The Clarrington Heritage Page 4
“If he would like, he might bring those by. If he hasn’t the time, he might mail them. Either is fine.”
“But I understood that you don’t go outside the front door. How do you get your mail?” There was no excuse for the question except sheer curiosity.
But Marise had learned patience in a hard school. “I had a revolving mailbox installed, so I can pick up the mail without opening the door. Do be sure to give him my message, Mrs. Fisk.”
Gertrude Fisk’s voice came again. “Of course, Mrs. Clarrington. Is there anything else? Do you need anything special that needs a woman’s touch? Cosmetics, for instance? I’d be glad to oblige.”

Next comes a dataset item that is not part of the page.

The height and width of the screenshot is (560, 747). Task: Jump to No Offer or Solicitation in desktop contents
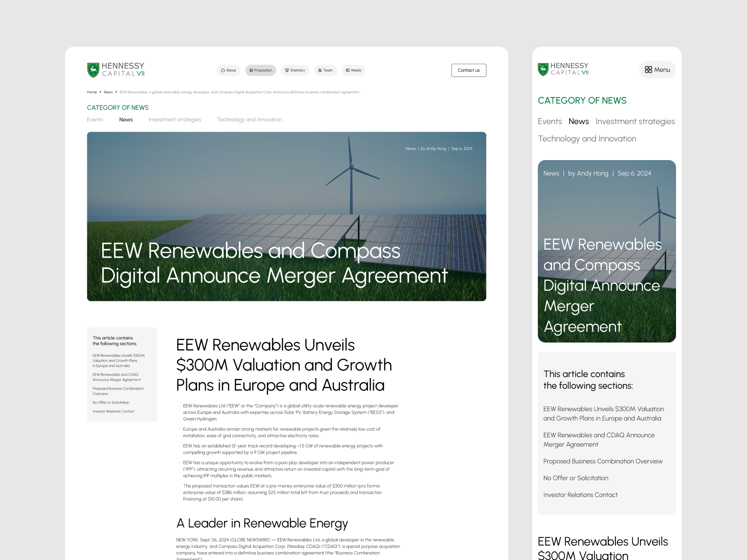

Marise almost laughed aloud. “A hermit doesn’t need to look beautiful, my dear. But thank you. Some month you might like to bring the papers for me to sign, yourself, and we can meet. Then you can tell your friends that you have actually seen the recluse of Myrtle Avenue.” And now she laughed lightly, trying to take the sting out of her words.
But she was left with an odd taste in her mouth. There was more to Gertrude Fisk than had heretofore met the eye.
CHAPTER SIX
Father Clarrington’s Study
Only twice a year did Marise enter the study that had belonged so intimately to Emanuel Clarrington. Even now, it breathed with his presence, the scent of his pipe tobacco lingering still. It had been ten years since he left it for the last time, but she felt him in the room with an intensity that was almost pain.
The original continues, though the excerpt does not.